** DATOS **

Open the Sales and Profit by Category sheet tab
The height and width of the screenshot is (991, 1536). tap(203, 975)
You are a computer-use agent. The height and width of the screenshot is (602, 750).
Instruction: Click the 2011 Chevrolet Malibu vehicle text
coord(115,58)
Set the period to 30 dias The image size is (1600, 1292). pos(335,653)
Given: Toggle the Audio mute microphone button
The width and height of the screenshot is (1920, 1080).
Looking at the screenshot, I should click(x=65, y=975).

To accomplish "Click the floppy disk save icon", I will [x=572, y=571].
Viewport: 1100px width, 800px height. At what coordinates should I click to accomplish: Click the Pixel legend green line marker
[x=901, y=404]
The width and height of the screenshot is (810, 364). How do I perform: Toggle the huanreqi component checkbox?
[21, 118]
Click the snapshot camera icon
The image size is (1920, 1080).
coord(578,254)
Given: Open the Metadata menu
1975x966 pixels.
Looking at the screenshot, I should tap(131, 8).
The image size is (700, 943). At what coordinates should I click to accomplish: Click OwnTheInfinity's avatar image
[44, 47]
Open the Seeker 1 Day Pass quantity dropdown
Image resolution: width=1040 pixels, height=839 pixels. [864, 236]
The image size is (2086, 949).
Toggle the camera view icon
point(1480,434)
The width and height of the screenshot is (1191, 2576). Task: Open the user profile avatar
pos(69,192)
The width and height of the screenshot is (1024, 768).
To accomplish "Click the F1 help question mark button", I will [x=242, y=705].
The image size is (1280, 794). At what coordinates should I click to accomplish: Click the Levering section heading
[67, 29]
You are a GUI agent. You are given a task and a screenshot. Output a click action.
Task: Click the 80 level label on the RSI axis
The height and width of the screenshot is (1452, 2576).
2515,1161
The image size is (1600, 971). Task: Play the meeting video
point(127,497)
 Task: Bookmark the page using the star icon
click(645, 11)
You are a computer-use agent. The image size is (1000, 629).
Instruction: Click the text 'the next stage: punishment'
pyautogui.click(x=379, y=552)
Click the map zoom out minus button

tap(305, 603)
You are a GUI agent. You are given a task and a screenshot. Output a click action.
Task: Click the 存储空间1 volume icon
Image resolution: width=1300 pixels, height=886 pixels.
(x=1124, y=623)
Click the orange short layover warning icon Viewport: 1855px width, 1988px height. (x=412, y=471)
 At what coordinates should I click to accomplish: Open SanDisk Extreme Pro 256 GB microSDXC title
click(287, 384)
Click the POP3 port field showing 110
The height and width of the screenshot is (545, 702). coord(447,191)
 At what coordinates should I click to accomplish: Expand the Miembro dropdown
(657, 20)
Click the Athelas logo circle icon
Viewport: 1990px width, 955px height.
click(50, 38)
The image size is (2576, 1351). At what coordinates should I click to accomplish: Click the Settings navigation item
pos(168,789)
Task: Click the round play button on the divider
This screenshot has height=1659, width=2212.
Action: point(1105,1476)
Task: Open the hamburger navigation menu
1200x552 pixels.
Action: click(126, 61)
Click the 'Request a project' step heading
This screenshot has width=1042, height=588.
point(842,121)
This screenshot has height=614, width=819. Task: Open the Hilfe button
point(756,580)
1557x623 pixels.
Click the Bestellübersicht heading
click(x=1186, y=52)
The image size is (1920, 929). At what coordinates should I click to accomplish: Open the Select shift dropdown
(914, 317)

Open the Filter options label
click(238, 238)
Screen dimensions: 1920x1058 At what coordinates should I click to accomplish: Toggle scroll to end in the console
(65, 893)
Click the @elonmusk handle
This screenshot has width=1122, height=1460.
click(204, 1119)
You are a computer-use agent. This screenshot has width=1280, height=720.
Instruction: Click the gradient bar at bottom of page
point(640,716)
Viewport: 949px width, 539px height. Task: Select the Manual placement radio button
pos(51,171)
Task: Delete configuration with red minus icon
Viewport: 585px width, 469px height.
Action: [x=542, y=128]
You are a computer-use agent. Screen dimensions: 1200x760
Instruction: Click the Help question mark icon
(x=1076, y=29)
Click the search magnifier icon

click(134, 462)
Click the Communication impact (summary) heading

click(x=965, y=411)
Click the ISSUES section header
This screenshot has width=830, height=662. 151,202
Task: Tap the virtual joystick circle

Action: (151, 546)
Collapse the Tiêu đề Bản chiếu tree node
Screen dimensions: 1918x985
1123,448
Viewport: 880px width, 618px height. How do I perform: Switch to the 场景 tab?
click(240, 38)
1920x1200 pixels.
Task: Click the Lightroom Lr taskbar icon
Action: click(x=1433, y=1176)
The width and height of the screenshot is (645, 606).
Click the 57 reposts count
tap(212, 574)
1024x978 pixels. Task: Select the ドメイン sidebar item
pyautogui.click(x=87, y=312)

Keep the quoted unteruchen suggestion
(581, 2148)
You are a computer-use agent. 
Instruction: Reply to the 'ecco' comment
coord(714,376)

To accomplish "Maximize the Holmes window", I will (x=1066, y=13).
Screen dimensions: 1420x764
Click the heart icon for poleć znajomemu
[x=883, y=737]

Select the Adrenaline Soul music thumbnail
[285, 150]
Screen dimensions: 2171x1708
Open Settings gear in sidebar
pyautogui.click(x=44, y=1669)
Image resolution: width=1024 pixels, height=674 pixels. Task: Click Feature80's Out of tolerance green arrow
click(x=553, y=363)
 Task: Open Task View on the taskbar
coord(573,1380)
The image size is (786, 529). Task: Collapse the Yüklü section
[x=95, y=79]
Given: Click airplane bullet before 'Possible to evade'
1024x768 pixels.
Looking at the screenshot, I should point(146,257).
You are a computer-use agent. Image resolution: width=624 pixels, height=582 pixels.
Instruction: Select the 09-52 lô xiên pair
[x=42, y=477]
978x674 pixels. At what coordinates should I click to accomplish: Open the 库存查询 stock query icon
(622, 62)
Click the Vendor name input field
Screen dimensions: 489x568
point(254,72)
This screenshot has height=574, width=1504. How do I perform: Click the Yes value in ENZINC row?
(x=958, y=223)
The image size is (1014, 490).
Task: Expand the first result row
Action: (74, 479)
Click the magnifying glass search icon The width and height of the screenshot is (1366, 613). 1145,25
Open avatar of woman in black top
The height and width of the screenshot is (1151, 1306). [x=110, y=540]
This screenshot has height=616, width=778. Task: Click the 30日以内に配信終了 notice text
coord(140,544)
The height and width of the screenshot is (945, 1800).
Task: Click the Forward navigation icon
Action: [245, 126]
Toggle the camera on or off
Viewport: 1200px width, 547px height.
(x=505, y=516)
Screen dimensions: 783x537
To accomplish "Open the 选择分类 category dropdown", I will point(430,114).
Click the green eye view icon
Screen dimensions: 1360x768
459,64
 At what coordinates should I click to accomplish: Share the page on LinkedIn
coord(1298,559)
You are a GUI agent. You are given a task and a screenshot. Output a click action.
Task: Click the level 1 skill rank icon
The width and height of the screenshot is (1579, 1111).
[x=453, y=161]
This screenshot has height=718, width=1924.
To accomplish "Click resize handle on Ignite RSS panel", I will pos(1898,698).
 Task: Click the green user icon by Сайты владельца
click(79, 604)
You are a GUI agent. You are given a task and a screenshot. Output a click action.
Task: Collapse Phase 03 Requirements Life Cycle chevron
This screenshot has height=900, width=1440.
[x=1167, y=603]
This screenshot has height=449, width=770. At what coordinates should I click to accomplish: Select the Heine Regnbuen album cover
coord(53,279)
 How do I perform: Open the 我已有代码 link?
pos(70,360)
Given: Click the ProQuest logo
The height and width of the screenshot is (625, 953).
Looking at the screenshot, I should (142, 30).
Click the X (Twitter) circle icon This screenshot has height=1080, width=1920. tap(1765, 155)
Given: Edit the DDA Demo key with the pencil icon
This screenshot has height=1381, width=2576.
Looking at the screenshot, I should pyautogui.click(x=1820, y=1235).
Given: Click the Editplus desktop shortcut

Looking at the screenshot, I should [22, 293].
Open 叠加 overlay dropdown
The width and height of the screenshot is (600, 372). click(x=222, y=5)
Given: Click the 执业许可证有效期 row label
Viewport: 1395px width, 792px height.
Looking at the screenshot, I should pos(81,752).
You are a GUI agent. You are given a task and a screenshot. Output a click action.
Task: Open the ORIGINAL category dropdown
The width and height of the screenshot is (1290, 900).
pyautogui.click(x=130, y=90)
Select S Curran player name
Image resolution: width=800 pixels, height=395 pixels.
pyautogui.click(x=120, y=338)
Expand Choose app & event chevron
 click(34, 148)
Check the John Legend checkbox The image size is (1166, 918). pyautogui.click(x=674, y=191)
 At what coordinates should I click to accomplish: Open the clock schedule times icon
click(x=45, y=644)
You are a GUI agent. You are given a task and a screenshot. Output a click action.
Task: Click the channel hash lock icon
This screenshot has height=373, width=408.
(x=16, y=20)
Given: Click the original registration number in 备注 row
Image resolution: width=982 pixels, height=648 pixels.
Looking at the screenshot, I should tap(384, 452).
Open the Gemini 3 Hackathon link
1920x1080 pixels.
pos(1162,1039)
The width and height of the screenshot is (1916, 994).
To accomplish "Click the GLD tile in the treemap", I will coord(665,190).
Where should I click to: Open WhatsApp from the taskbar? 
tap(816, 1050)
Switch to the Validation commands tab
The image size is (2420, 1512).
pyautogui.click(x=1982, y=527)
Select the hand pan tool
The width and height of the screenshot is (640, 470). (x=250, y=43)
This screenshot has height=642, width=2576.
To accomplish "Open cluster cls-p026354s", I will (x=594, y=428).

** EJERCICIO PROPUESTO **
Presenta como una lista JSON de cadenas, una por cada línea y omitiendo las líneas en blanco, las líneas que van desde la que contiene "Click the search magnifier icon" hasta la que contiene "[x=42, y=477]", ambas incluidas.

** SOLUCIÓN DEL EJERCICIO **
[
  "Click the search magnifier icon",
  "click(134, 462)",
  "Click the Communication impact (summary) heading",
  "click(x=965, y=411)",
  "Click the ISSUES section header",
  "This screenshot has width=830, height=662. 151,202",
  "Task: Tap the virtual joystick circle",
  "Action: (151, 546)",
  "Collapse the Tiêu đề Bản chiếu tree node",
  "Screen dimensions: 1918x985",
  "1123,448",
  "Viewport: 880px width, 618px height. How do I perform: Switch to the 场景 tab?",
  "click(240, 38)",
  "1920x1200 pixels.",
  "Task: Click the Lightroom Lr taskbar icon",
  "Action: click(x=1433, y=1176)",
  "The width and height of the screenshot is (645, 606).",
  "Click the 57 reposts count",
  "tap(212, 574)",
  "1024x978 pixels. Task: Select the ドメイン sidebar item",
  "pyautogui.click(x=87, y=312)",
  "Keep the quoted unteruchen suggestion",
  "(581, 2148)",
  "You are a computer-use agent. ",
  "Instruction: Reply to the 'ecco' comment",
  "coord(714,376)",
  "To accomplish \"Maximize the Holmes window\", I will (x=1066, y=13).",
  "Screen dimensions: 1420x764",
  "Click the heart icon for poleć znajomemu",
  "[x=883, y=737]",
  "Select the Adrenaline Soul music thumbnail",
  "[285, 150]",
  "Screen dimensions: 2171x1708",
  "Open Settings gear in sidebar",
  "pyautogui.click(x=44, y=1669)",
  "Image resolution: width=1024 pixels, height=674 pixels. Task: Click Feature80's Out of tolerance green arrow",
  "click(x=553, y=363)",
  " Task: Open Task View on the taskbar",
  "coord(573,1380)",
  "The image size is (786, 529). Task: Collapse the Yüklü section",
  "[x=95, y=79]",
  "Given: Click airplane bullet before 'Possible to evade'",
  "1024x768 pixels.",
  "Looking at the screenshot, I should point(146,257).",
  "You are a computer-use agent. Image resolution: width=624 pixels, height=582 pixels.",
  "Instruction: Select the 09-52 lô xiên pair",
  "[x=42, y=477]"
]